Your instructions >>
Retype, word for word, every line from the one holding "Egypte ancienne (62, 1957)" through the one holding "傳真刷卡單 (424, 2457)" in the entries below, both included, and only those lines.

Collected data
· · · · ·

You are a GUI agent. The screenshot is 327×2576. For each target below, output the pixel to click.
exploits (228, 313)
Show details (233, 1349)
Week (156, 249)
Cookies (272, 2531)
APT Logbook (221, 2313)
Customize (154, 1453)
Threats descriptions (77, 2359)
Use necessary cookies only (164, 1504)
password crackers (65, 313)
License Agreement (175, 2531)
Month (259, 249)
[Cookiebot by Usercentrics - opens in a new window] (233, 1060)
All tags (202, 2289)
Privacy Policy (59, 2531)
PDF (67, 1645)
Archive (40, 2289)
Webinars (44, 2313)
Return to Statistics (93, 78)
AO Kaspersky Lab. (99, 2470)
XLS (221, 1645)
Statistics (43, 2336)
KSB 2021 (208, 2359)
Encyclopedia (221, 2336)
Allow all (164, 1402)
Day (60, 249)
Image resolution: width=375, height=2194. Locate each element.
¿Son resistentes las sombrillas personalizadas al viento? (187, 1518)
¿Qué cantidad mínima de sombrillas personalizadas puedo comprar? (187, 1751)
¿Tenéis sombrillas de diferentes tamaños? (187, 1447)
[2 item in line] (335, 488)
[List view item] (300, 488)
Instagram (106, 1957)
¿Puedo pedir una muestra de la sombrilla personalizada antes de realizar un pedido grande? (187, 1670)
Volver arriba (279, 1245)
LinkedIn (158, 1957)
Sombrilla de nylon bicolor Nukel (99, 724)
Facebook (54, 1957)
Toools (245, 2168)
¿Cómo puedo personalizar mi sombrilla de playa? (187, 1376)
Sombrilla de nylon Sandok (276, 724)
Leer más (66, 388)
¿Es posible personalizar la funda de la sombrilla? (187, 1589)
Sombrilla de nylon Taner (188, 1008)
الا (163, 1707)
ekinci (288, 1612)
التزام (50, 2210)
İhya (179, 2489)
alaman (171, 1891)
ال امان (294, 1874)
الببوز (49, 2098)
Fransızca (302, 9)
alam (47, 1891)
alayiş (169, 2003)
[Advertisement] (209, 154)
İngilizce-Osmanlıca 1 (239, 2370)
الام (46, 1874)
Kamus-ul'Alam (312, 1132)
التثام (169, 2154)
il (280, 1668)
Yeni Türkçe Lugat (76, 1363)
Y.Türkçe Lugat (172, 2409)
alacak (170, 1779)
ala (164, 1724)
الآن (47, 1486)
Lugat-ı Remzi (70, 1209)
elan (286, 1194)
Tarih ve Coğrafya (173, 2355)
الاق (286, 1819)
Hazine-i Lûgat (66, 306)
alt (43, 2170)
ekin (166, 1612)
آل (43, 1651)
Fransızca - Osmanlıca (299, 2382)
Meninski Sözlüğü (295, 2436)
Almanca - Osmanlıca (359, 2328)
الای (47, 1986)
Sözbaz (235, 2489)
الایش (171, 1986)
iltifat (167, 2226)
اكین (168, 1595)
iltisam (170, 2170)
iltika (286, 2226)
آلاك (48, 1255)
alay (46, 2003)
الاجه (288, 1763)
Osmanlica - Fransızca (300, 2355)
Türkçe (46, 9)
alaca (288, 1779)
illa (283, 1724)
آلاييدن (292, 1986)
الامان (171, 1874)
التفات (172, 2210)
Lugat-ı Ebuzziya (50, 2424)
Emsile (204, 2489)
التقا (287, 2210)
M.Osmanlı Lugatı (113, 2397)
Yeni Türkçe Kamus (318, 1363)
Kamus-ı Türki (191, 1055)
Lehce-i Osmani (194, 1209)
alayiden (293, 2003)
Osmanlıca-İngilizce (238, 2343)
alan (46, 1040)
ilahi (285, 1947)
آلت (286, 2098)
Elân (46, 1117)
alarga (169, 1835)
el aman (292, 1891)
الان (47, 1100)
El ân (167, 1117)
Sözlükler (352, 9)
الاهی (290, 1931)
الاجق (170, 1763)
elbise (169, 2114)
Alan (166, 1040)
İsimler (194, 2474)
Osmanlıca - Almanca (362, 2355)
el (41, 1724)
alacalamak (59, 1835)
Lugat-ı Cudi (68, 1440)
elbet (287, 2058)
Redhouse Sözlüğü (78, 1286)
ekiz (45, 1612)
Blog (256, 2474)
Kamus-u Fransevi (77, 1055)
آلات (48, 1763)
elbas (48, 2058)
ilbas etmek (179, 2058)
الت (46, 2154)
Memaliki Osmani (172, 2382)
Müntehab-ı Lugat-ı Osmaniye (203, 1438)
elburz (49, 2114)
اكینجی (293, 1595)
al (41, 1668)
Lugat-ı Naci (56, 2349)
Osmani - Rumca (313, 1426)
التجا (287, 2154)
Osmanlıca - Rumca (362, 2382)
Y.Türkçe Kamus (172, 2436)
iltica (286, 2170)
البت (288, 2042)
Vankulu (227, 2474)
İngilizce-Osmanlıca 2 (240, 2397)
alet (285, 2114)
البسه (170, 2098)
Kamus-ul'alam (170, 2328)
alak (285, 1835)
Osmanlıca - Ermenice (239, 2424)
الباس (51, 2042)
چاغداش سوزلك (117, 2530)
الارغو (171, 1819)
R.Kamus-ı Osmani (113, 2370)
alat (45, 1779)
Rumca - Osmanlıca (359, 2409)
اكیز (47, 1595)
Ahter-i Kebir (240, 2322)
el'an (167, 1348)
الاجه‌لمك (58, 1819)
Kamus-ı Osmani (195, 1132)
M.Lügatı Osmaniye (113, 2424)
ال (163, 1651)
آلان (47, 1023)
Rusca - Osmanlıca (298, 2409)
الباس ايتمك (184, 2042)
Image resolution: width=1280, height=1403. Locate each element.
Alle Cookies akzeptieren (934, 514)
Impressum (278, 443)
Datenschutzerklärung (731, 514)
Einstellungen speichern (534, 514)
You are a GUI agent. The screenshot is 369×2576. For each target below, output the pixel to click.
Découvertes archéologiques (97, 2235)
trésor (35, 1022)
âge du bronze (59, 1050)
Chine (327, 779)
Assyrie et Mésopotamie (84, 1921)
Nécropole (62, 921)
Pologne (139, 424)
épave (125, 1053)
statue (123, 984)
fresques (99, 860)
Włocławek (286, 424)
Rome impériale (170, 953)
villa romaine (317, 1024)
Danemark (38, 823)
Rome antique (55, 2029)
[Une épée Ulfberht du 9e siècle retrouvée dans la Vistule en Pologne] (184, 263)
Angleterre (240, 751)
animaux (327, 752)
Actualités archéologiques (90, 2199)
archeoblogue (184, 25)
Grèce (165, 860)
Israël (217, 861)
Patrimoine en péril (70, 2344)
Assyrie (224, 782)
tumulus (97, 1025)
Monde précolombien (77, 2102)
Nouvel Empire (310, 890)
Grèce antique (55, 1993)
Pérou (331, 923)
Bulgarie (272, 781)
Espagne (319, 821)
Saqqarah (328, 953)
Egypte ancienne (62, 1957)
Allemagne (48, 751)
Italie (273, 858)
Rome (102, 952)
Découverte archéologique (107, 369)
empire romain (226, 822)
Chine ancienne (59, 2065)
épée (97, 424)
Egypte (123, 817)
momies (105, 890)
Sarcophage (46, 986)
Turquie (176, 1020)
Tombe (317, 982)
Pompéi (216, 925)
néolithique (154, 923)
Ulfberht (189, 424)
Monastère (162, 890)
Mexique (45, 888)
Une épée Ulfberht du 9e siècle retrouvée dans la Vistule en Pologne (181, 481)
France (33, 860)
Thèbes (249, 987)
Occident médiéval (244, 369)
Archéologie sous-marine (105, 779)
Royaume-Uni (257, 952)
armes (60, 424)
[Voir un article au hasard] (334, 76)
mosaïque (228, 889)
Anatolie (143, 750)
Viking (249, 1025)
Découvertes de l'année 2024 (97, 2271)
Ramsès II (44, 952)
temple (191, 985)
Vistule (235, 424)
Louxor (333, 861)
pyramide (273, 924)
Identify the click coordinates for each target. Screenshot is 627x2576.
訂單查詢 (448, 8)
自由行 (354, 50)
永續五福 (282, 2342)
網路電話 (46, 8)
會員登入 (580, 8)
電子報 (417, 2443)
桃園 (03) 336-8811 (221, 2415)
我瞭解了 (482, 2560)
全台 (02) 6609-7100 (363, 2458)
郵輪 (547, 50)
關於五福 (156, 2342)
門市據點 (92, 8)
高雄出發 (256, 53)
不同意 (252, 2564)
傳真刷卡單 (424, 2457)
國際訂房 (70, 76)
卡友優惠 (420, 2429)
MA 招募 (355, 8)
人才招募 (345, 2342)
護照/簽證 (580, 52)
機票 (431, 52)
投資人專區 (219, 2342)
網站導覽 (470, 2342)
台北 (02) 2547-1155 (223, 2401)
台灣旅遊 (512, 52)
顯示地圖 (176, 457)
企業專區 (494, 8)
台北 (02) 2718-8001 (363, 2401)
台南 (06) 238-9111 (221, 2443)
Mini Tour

· · · · ·

Output >>
Egypte ancienne (62, 1957)
Allemagne (48, 751)
Italie (273, 858)
Rome (102, 952)
Découverte archéologique (107, 369)
empire romain (226, 822)
Chine ancienne (59, 2065)
épée (97, 424)
Egypte (123, 817)
momies (105, 890)
Sarcophage (46, 986)
Turquie (176, 1020)
Tombe (317, 982)
Pompéi (216, 925)
néolithique (154, 923)
Ulfberht (189, 424)
Monastère (162, 890)
Mexique (45, 888)
Une épée Ulfberht du 9e siècle retrouvée dans la Vistule en Pologne (181, 481)
France (33, 860)
Thèbes (249, 987)
Occident médiéval (244, 369)
Archéologie sous-marine (105, 779)
Royaume-Uni (257, 952)
armes (60, 424)
[Voir un article au hasard] (334, 76)
mosaïque (228, 889)
Anatolie (143, 750)
Viking (249, 1025)
Découvertes de l'année 2024 (97, 2271)
Ramsès II (44, 952)
temple (191, 985)
Vistule (235, 424)
Louxor (333, 861)
pyramide (273, 924)
Identify the click coordinates for each target. Screenshot is 627x2576.
訂單查詢 (448, 8)
自由行 (354, 50)
永續五福 (282, 2342)
網路電話 (46, 8)
會員登入 (580, 8)
電子報 (417, 2443)
桃園 (03) 336-8811 (221, 2415)
我瞭解了 (482, 2560)
全台 (02) 6609-7100 (363, 2458)
郵輪 (547, 50)
關於五福 (156, 2342)
門市據點 (92, 8)
高雄出發 (256, 53)
不同意 (252, 2564)
傳真刷卡單 (424, 2457)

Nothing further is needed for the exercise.